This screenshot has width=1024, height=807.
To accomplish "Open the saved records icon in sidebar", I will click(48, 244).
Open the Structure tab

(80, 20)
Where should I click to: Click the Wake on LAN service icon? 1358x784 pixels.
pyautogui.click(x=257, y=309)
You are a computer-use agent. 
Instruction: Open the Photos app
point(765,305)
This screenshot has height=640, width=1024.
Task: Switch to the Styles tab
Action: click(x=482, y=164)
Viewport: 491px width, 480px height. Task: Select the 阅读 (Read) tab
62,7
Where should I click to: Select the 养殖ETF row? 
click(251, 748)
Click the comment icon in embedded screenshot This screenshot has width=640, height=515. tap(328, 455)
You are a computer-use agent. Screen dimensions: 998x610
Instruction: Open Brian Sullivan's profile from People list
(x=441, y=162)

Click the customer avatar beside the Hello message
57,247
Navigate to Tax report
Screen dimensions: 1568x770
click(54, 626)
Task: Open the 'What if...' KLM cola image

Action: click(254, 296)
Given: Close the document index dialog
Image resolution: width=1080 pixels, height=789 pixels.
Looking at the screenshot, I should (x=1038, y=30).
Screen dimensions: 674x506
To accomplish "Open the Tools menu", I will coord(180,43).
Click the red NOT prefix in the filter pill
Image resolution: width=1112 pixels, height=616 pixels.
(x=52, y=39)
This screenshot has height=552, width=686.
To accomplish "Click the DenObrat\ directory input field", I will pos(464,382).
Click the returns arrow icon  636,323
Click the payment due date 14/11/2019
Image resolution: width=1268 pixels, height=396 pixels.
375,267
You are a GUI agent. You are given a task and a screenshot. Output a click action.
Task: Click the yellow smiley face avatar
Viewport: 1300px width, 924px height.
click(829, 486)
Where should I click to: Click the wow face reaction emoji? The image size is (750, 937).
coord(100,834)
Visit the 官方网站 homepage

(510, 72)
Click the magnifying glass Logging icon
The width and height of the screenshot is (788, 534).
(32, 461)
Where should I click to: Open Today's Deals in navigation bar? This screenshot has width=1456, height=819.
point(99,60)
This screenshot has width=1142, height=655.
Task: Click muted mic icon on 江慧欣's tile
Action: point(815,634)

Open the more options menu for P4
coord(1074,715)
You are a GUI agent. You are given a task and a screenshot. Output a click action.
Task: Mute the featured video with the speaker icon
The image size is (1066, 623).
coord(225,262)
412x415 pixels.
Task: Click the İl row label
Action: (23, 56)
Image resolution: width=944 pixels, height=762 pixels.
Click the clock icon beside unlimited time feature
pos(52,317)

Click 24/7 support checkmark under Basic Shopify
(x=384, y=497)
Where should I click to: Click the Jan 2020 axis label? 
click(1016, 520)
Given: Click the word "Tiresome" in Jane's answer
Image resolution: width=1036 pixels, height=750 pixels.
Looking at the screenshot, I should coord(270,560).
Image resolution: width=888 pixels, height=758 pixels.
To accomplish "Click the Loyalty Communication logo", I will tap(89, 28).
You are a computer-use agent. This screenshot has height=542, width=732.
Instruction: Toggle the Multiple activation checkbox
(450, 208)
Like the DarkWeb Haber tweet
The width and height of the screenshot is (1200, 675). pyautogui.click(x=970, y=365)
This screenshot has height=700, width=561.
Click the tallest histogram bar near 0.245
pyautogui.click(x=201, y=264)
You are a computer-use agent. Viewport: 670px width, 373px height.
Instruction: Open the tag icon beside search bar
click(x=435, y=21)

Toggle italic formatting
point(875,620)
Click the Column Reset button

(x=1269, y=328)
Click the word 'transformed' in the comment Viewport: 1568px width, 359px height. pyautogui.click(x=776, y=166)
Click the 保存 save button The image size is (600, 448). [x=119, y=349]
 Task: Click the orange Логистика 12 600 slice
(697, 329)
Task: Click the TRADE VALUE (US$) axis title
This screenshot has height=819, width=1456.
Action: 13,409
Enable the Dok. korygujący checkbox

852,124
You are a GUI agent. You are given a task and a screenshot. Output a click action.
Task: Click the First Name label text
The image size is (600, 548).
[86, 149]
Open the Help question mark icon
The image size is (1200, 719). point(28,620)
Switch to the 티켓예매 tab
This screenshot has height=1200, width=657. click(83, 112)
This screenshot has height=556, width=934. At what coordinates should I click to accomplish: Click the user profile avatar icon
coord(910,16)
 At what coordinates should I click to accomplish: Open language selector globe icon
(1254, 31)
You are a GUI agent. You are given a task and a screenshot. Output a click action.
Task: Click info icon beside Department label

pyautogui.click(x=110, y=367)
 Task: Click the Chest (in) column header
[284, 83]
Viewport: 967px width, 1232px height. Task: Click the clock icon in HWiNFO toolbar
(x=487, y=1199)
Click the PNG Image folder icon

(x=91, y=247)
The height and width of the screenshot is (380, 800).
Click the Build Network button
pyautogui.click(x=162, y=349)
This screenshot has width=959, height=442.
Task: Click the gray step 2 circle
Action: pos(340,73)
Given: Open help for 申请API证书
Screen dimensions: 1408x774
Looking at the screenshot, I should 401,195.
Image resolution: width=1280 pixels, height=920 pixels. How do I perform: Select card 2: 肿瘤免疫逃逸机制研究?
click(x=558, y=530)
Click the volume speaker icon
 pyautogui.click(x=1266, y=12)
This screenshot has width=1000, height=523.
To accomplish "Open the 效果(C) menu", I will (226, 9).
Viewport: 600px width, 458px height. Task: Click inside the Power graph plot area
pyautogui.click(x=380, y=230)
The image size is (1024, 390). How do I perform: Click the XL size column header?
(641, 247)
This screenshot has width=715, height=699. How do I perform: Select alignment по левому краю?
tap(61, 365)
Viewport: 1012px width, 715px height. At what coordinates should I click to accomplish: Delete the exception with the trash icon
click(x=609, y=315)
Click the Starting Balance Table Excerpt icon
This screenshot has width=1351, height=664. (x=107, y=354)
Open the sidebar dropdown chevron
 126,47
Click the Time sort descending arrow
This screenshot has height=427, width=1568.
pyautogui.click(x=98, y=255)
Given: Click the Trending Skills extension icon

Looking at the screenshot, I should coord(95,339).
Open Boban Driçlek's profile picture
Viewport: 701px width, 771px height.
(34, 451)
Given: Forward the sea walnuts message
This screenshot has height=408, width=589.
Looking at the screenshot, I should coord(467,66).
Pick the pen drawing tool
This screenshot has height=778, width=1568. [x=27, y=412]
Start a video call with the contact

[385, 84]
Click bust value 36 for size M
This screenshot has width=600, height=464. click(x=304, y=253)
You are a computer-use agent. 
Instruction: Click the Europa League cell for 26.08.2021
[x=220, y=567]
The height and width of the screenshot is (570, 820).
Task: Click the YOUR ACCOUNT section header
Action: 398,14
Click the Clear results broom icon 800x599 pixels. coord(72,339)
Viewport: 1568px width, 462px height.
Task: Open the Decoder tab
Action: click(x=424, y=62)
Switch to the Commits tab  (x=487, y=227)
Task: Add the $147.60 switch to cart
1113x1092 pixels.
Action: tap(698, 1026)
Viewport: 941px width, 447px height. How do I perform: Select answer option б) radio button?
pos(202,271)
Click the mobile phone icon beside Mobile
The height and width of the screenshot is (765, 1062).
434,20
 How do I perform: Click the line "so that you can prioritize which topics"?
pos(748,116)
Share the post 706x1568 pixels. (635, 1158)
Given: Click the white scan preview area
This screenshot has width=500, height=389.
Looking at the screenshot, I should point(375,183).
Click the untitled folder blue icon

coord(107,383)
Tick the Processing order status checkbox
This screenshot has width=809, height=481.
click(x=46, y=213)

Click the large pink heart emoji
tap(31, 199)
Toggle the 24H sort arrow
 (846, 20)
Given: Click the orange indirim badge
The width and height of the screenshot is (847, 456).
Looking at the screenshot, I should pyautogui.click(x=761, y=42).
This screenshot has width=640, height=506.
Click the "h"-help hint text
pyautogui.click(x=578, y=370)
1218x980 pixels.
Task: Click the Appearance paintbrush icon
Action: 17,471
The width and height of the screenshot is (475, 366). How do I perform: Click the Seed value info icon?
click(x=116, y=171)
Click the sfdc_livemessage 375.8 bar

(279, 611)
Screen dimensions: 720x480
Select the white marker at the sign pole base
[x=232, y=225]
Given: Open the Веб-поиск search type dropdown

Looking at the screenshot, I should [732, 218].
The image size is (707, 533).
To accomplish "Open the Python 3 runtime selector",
##############################
** To do **
State how many lines of the records above contain the word "comment", giving only that number.

** Written answer **
2